## What you are asked to do:
Your reply should contain every record, restated word for word.

## Data extract:
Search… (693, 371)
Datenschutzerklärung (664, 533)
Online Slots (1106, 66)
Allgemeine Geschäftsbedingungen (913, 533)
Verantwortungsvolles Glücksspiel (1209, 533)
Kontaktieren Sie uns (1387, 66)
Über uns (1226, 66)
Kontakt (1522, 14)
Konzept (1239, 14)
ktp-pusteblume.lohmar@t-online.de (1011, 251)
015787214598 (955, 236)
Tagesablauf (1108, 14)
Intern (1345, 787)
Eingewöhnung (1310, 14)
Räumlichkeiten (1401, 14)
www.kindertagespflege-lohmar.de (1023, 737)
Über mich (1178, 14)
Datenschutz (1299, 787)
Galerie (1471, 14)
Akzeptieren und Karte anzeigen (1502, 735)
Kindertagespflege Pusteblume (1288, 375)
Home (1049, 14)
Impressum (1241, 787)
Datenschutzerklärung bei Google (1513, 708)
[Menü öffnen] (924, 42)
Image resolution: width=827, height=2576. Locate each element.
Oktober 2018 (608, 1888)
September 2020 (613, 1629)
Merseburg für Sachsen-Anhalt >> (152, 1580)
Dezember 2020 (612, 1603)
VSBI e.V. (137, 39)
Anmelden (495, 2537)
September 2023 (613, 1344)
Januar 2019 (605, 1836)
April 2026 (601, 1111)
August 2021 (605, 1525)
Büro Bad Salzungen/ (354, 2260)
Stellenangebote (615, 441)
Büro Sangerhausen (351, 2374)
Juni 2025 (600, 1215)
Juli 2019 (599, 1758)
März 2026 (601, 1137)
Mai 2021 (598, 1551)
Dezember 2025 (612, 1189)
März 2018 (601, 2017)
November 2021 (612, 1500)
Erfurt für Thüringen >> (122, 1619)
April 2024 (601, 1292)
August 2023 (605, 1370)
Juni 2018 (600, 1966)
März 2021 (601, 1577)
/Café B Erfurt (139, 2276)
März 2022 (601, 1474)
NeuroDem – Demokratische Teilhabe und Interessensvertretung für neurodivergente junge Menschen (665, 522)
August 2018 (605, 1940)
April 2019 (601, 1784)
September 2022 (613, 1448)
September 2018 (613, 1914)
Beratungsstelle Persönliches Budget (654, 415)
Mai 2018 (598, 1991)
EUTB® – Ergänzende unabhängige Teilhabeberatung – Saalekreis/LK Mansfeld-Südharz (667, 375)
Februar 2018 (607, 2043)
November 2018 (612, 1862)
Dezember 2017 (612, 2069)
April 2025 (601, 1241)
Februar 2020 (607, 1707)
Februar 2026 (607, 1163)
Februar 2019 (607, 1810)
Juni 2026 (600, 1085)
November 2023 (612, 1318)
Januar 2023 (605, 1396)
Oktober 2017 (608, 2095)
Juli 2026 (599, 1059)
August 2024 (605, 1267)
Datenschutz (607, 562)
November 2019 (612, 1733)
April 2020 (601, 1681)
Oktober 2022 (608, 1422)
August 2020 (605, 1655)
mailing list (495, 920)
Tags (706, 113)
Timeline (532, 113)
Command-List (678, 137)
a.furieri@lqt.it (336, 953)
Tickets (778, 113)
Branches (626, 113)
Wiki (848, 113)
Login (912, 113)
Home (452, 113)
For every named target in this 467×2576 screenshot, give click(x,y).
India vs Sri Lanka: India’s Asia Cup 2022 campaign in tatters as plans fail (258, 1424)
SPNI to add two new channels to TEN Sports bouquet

## Answer:
Search… (693, 371)
Datenschutzerklärung (664, 533)
Online Slots (1106, 66)
Allgemeine Geschäftsbedingungen (913, 533)
Verantwortungsvolles Glücksspiel (1209, 533)
Kontaktieren Sie uns (1387, 66)
Über uns (1226, 66)
Kontakt (1522, 14)
Konzept (1239, 14)
ktp-pusteblume.lohmar@t-online.de (1011, 251)
015787214598 (955, 236)
Tagesablauf (1108, 14)
Intern (1345, 787)
Eingewöhnung (1310, 14)
Räumlichkeiten (1401, 14)
www.kindertagespflege-lohmar.de (1023, 737)
Über mich (1178, 14)
Datenschutz (1299, 787)
Galerie (1471, 14)
Akzeptieren und Karte anzeigen (1502, 735)
Kindertagespflege Pusteblume (1288, 375)
Home (1049, 14)
Impressum (1241, 787)
Datenschutzerklärung bei Google (1513, 708)
[Menü öffnen] (924, 42)
Image resolution: width=827, height=2576. Locate each element.
Oktober 2018 (608, 1888)
September 2020 (613, 1629)
Merseburg für Sachsen-Anhalt >> (152, 1580)
Dezember 2020 (612, 1603)
VSBI e.V. (137, 39)
Anmelden (495, 2537)
September 2023 (613, 1344)
Januar 2019 (605, 1836)
April 2026 (601, 1111)
August 2021 (605, 1525)
Büro Bad Salzungen/ (354, 2260)
Stellenangebote (615, 441)
Büro Sangerhausen (351, 2374)
Juni 2025 (600, 1215)
Juli 2019 (599, 1758)
März 2026 (601, 1137)
Mai 2021 (598, 1551)
Dezember 2025 (612, 1189)
März 2018 (601, 2017)
November 2021 (612, 1500)
Erfurt für Thüringen >> (122, 1619)
April 2024 (601, 1292)
August 2023 (605, 1370)
Juni 2018 (600, 1966)
März 2021 (601, 1577)
/Café B Erfurt (139, 2276)
März 2022 (601, 1474)
NeuroDem – Demokratische Teilhabe und Interessensvertretung für neurodivergente junge Menschen (665, 522)
August 2018 (605, 1940)
April 2019 (601, 1784)
September 2022 (613, 1448)
September 2018 (613, 1914)
Beratungsstelle Persönliches Budget (654, 415)
Mai 2018 (598, 1991)
EUTB® – Ergänzende unabhängige Teilhabeberatung – Saalekreis/LK Mansfeld-Südharz (667, 375)
Februar 2018 (607, 2043)
November 2018 (612, 1862)
Dezember 2017 (612, 2069)
April 2025 (601, 1241)
Februar 2020 (607, 1707)
Februar 2026 (607, 1163)
Februar 2019 (607, 1810)
Juni 2026 (600, 1085)
November 2023 (612, 1318)
Januar 2023 (605, 1396)
Oktober 2017 (608, 2095)
Juli 2026 (599, 1059)
August 2024 (605, 1267)
Datenschutz (607, 562)
November 2019 (612, 1733)
April 2020 (601, 1681)
Oktober 2022 (608, 1422)
August 2020 (605, 1655)
mailing list (495, 920)
Tags (706, 113)
Timeline (532, 113)
Command-List (678, 137)
a.furieri@lqt.it (336, 953)
Tickets (778, 113)
Branches (626, 113)
Wiki (848, 113)
Login (912, 113)
Home (452, 113)
For every named target in this 467×2576 screenshot, give click(x,y).
India vs Sri Lanka: India’s Asia Cup 2022 campaign in tatters as plans fail (258, 1424)
SPNI to add two new channels to TEN Sports bouquet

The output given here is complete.